Large-Scale Paralleled Sparse Principal Component Analysis
This work provides a faster method for researchers and practitioners analyzing large multivariate datasets with SPCA, though it is incremental as it adapts an existing approach to GPU hardware.
The paper tackled the challenge of making sparse principal component analysis (SPCA) more efficient for large datasets by developing a parallel GPU implementation of the generalized power method, achieving speedups of up to 11 times compared to CPU and 107 times compared to MatLab.

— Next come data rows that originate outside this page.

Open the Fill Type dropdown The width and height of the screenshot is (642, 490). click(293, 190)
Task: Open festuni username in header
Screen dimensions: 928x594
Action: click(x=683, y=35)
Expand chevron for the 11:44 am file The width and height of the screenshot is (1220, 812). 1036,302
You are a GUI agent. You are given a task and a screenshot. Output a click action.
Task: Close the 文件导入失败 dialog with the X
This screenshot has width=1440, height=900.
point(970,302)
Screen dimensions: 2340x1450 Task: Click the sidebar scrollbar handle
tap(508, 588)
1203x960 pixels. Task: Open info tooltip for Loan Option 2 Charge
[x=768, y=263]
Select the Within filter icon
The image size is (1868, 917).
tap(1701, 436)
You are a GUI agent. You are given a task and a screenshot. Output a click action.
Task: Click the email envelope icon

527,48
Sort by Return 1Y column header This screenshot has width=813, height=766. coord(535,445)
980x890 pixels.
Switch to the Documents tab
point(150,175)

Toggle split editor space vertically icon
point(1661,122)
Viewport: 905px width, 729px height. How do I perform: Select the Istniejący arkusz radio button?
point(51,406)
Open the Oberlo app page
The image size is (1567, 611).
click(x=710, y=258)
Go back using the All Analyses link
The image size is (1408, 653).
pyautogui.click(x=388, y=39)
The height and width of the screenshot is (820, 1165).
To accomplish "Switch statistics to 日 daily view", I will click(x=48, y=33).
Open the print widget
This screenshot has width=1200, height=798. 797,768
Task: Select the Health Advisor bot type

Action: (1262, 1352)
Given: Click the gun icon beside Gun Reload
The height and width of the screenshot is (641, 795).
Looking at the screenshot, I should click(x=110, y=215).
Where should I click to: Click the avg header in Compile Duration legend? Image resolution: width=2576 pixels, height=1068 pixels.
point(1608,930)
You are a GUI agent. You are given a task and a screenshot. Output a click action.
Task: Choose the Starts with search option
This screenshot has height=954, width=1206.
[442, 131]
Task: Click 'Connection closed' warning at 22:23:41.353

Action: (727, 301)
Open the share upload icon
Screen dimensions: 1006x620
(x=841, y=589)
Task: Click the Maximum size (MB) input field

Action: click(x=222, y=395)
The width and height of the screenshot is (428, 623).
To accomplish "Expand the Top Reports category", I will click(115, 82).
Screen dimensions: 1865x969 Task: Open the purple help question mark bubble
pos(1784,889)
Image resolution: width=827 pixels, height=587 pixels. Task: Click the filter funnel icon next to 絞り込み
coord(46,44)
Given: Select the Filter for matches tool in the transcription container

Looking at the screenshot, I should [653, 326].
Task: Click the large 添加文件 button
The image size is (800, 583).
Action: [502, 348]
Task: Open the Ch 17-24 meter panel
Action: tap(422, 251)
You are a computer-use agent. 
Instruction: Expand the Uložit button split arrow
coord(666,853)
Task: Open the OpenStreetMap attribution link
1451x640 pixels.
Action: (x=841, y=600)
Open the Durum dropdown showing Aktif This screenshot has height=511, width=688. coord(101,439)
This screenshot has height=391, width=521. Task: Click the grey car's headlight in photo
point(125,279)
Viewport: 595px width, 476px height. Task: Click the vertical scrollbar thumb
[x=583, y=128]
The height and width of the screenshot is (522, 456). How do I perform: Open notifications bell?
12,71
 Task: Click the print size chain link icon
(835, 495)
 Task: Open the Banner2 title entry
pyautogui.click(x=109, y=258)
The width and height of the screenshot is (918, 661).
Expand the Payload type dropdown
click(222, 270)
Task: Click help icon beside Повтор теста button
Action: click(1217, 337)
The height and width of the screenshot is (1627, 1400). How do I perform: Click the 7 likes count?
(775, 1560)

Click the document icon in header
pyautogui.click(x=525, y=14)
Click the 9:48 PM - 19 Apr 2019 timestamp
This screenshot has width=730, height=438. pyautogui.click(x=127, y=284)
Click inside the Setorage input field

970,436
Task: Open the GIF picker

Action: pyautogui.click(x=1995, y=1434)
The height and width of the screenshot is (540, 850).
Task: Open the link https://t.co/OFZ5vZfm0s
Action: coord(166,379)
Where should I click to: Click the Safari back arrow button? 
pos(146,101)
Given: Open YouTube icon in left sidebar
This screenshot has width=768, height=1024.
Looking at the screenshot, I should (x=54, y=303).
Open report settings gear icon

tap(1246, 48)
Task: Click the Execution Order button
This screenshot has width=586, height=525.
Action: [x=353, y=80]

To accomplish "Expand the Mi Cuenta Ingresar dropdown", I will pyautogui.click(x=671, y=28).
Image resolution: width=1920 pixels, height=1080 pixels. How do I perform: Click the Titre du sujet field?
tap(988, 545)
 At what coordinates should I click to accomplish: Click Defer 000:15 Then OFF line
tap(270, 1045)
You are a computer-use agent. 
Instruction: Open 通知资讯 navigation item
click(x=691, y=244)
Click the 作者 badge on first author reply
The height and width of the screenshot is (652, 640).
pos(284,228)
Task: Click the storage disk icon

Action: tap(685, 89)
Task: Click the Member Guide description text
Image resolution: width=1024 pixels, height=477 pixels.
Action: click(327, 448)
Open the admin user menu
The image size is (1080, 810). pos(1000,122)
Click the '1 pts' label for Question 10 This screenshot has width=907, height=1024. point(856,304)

Principal component analysis (PCA) is a statistical technique commonly used in multivariate data analysis. However, PCA can be difficult to interpret and explain since the principal components (PCs) are linear combinations of the original variables. Sparse PCA (SPCA) aims to balance statistical fidelity and interpretability by approximating sparse PCs whose projections capture the maximal variance of original data. In this paper we present an efficient and paralleled method of SPCA using graphics processing units (GPUs), which can process large blocks of data in parallel. Specifically, we construct parallel implementations of the four optimization formulations of the generalized power method of SPCA (GP-SPCA), one of the most efficient and effective SPCA approaches, on a GPU. The parallel GPU implementation of GP-SPCA (using CUBLAS) is up to eleven times faster than the corresponding CPU implementation (using CBLAS), and up to 107 times faster than a MatLab implementation. Extensive comparative experiments in several real-world datasets confirm that SPCA offers a practical advantage.